While programmes such as the IMPC will provide an extraordinary database of baseline function for mouse genes, there remains the problem of integrating genetic variation and its contribution to phenotypic traits, thus identifying and characterizing the basis for phenotypic variation in complex traits and common diseases. A large number of well-characterized inbred strains of laboratory mice and their phenotypic diversity have been extensively utilized for the identification of physiological, metabolic, and behavioral quantitative trait loci (QTL). These studies were combined with the analysis of recombinant inbred strains and congenic lines, but the resources developed and used were often underpowered. However, there has been an extraordinary resurgence in the development of new approaches to dissect and analyse the genetic and phenotypic variation between inbred lines. Ghazalpour et al., describe the application of a novel association-based mixed model algorithm for the analysis of the Hybrid Mouse Diversity Panel. Chromosome substitution strains (CSSs) have had a major impact on the identification of QTLs and their underlying genetic variants, and Nadeau et al. review their role in dissecting a diverse array of genetic phenomena, such as epistasis, parent-of-origin effects and heritable epigenetic changes. Several papers in this issue provide current progress on the establishment of large multiparental panels of, first, recombinant inbred lines with fixed and reproducible genotypes—the Collaborative Cross (Welsh et al.) and, second, heterogeneous outbred mice which are unique and capture limitless combinations of segregating alleles (Churchill et al., Yalcin and Flint). The latter category includes the Diversity Outbred (DO) mice (Churchill et al.), as well as Heterogeneous Stocks (HS) and Commercial Outbreds (CO) (Yalcin and Flint). These new resources have been established with an aim to dramatically boost the level of genetic diversity and phenotypic heterogeneity, thereby increasing the resolution of mapping complex traits. The assembled reviews along with the linked publications provide early insights into the genomic architecture of these lines, and also serve as a practical guide related to their distribution and data sharing policies.

————————

● **YOUR GOAL**:
Decide whether each statement agrees with the passage on mouse genetic resources. Answer yes or no and quote the words of the passage that settle it.
1. The resources used in earlier studies with recombinant inbred strains and congenic lines were often underpowered.
2. The Collaborative Cross is made up of heterogeneous outbred mice.
3. Nadeau et al. describe a mixed model algorithm for analyzing the Hybrid Mouse Diversity Panel.
The records that come next are separate material and have no connection to the passage on mouse genetic resources.

[Pixel coordinate grounding data]
————————

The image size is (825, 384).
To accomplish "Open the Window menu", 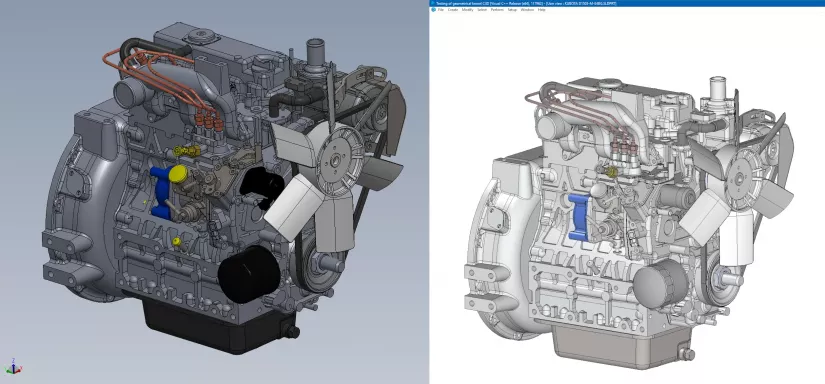I will point(527,9).
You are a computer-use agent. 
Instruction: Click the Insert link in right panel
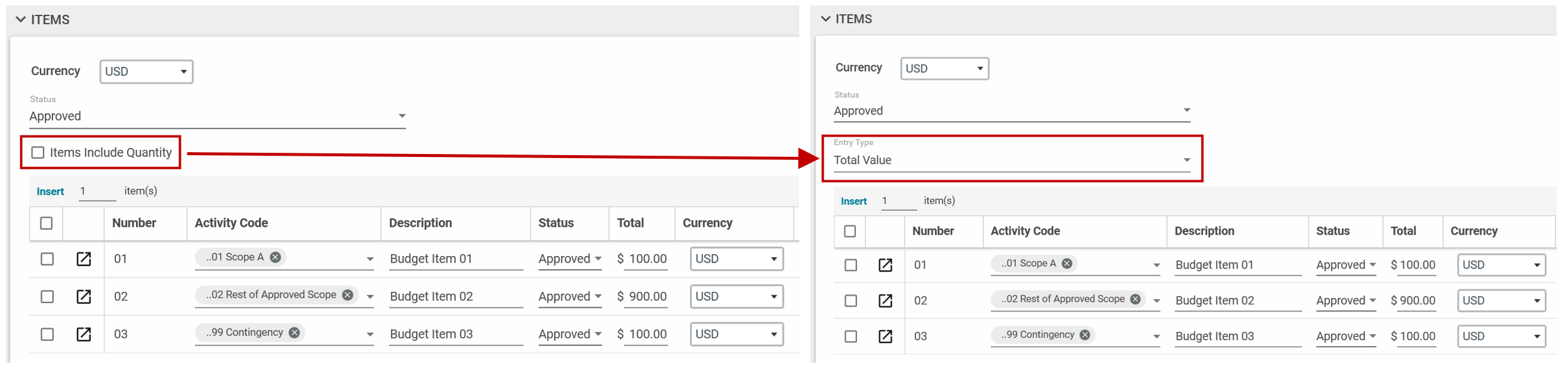(854, 202)
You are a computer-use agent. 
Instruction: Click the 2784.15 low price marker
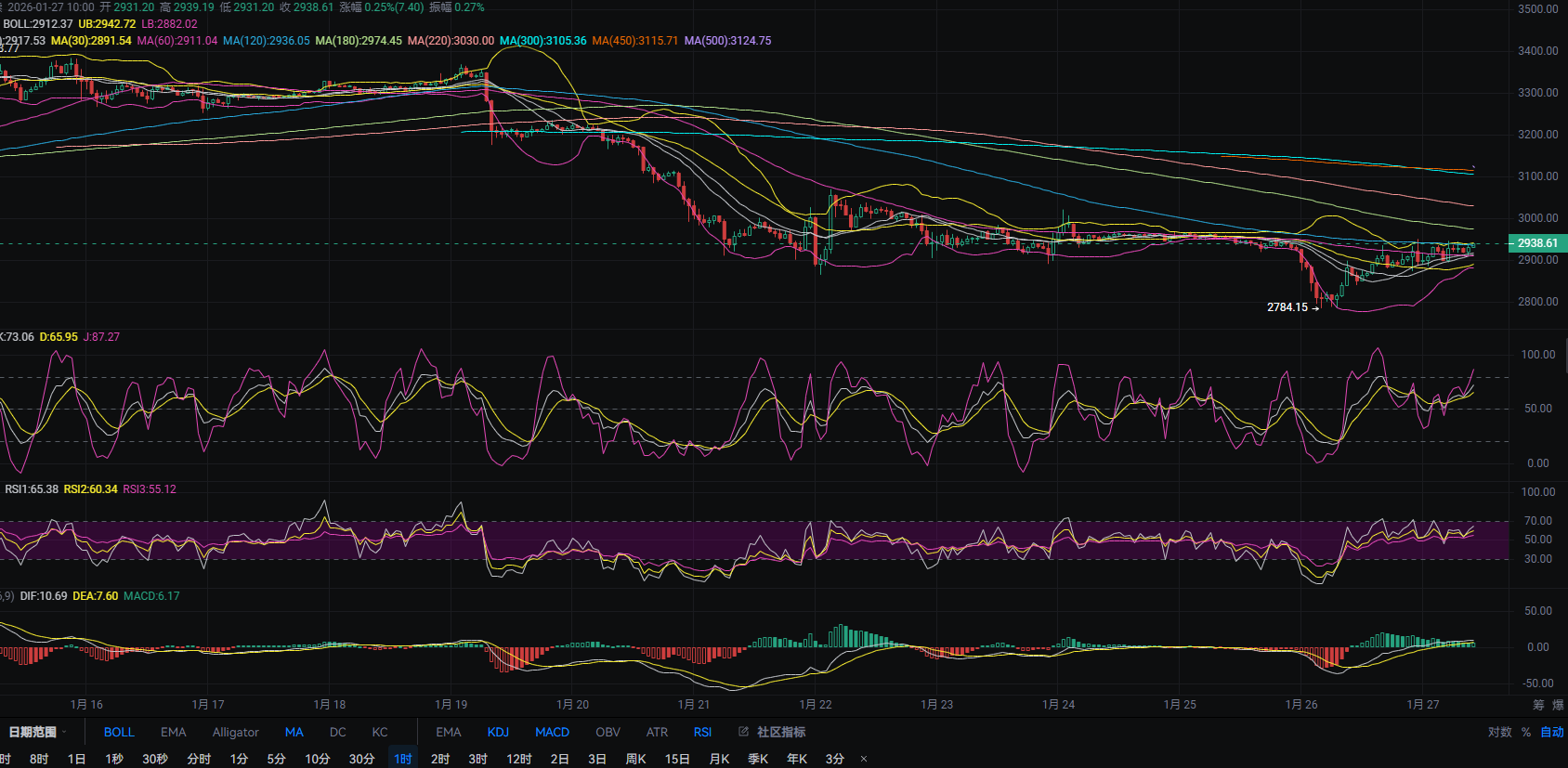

————————

● **SOLUTION FOR THIS PROBLEM**:
1. Yes: "the resources developed and used were often underpowered."
2. No: "recombinant inbred lines with fixed and reproducible genotypes—the Collaborative Cross (Welsh et al.)"
3. No: "Ghazalpour et al., describe the application of a novel association-based mixed model algorithm for the analysis of the Hybrid Mouse Diversity Panel."